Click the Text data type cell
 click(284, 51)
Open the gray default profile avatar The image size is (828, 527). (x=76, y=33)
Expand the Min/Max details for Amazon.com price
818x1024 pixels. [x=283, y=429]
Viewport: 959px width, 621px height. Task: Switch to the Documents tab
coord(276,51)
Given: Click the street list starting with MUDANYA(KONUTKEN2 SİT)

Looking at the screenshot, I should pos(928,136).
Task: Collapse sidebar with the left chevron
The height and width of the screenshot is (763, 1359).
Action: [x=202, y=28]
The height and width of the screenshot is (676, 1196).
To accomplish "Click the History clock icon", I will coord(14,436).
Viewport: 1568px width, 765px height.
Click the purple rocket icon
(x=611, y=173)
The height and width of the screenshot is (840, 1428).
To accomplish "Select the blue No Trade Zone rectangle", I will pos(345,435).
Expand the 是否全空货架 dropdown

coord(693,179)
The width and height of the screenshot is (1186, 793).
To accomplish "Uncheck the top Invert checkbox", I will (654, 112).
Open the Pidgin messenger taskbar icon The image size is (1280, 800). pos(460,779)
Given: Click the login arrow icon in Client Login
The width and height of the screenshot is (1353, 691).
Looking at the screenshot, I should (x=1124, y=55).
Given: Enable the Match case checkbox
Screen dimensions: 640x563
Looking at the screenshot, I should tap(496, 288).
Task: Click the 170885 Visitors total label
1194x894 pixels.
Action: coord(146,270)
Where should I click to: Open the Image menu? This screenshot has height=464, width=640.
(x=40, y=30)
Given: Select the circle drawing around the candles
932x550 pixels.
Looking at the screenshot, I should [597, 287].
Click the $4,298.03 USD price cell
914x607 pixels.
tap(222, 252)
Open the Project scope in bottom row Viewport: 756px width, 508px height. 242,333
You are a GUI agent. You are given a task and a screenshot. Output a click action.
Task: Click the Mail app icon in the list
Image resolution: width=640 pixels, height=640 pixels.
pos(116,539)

[Requirement]:
Would you output every line of the listing exactly?

[Answer box]:
Click the Text data type cell
 click(284, 51)
Open the gray default profile avatar The image size is (828, 527). (x=76, y=33)
Expand the Min/Max details for Amazon.com price
818x1024 pixels. [x=283, y=429]
Viewport: 959px width, 621px height. Task: Switch to the Documents tab
coord(276,51)
Given: Click the street list starting with MUDANYA(KONUTKEN2 SİT)

Looking at the screenshot, I should pos(928,136).
Task: Collapse sidebar with the left chevron
The height and width of the screenshot is (763, 1359).
Action: [x=202, y=28]
The height and width of the screenshot is (676, 1196).
To accomplish "Click the History clock icon", I will coord(14,436).
Viewport: 1568px width, 765px height.
Click the purple rocket icon
(x=611, y=173)
The height and width of the screenshot is (840, 1428).
To accomplish "Select the blue No Trade Zone rectangle", I will pos(345,435).
Expand the 是否全空货架 dropdown

coord(693,179)
The width and height of the screenshot is (1186, 793).
To accomplish "Uncheck the top Invert checkbox", I will (654, 112).
Open the Pidgin messenger taskbar icon The image size is (1280, 800). pos(460,779)
Given: Click the login arrow icon in Client Login
The width and height of the screenshot is (1353, 691).
Looking at the screenshot, I should (x=1124, y=55).
Given: Enable the Match case checkbox
Screen dimensions: 640x563
Looking at the screenshot, I should tap(496, 288).
Task: Click the 170885 Visitors total label
1194x894 pixels.
Action: coord(146,270)
Where should I click to: Open the Image menu? This screenshot has height=464, width=640.
(x=40, y=30)
Given: Select the circle drawing around the candles
932x550 pixels.
Looking at the screenshot, I should [597, 287].
Click the $4,298.03 USD price cell
914x607 pixels.
tap(222, 252)
Open the Project scope in bottom row Viewport: 756px width, 508px height. 242,333
You are a GUI agent. You are given a task and a screenshot. Output a click action.
Task: Click the Mail app icon in the list
Image resolution: width=640 pixels, height=640 pixels.
pos(116,539)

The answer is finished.